The former fortified town has a history going back to the 13th century BC (Bronze Age) as a settlement with elements of an acropolis, but the main preserved characteristics are of a Greek-Mediterranean-style urban town from the 5th or 4th century BC, with stone walls and a necropolis.

Finds of coins of Philip II, Alexander III, Cassander, Demetrios Poliorketes and Pelagia correspond in general to the chronological span of the archaeological material discovered so far in the course of excavations, which allows to considered the site as the northernmost Ancient Macedonian city. The town had at least 3,000 inhabitants in the 4th and 3rd century BC.

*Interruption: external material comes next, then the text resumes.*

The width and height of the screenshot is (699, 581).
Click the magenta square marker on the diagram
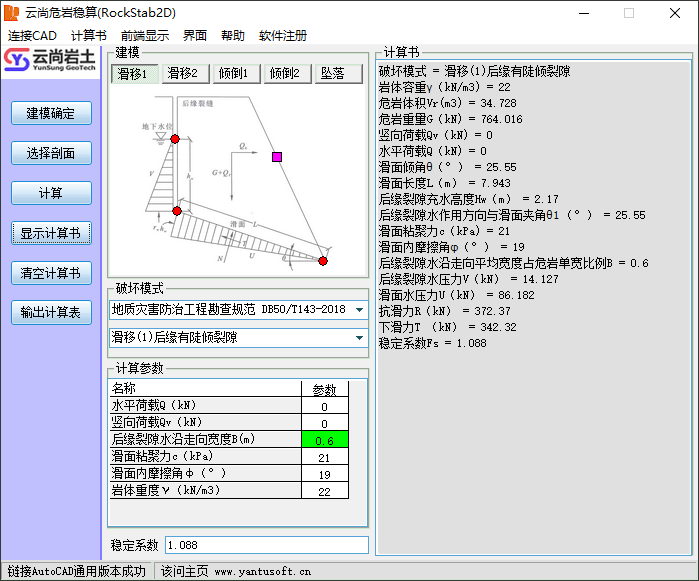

The Paeonian tribe of Agrianes dwelled in this region, and the Scordisci are believed to have razed the town to the ground in 279 BC.

==Identification==
Dr. Petar Popović from the Institute of Archaeology in Belgrade says that the site could be the ancient city of Damastion.

==Findings==
The first findings were recorded in 1966.

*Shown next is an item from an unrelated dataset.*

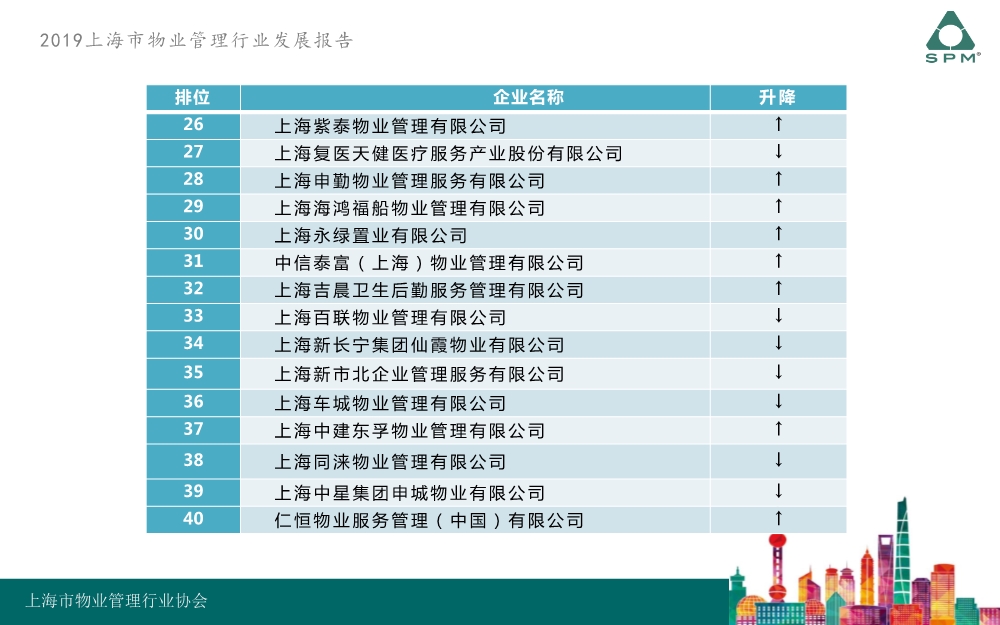This screenshot has height=625, width=1000.
Task: Click 上海永绿置业有限公司 in the table
Action: point(371,235)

Identical finds of pottery were made in Cernica, Gadimlje, and in the Skopje basin.

===Early Iron Age city===
The findings include the foundations of the 13th century BC city, and Brnjica culture pottery of the early Iron Age (1200 BC).

===Ancient Macedonian city===
The 4th-century BC findings comprise Greek vessels of the types known as hydriai, painted kantharoi and skyphoi, as well as 25 very rare golden coins from the time of Philip II (r. 359–336 BC) and Alexander the Great (r. 336–323 BC), valued at €50,000 each. A large textile industry could be documented, based on over a thousand loom weights, spindle whorls and spools from the fourth and early third centuries BC found at the site.

==Excavation history==
In 2001 the research around the site took a new turn with cooperation between the Belgrade Archaeological Institute, the National Museum of Serbia, Vranje National Museum, and the Faculty of Philosophy of the University of Belgrade.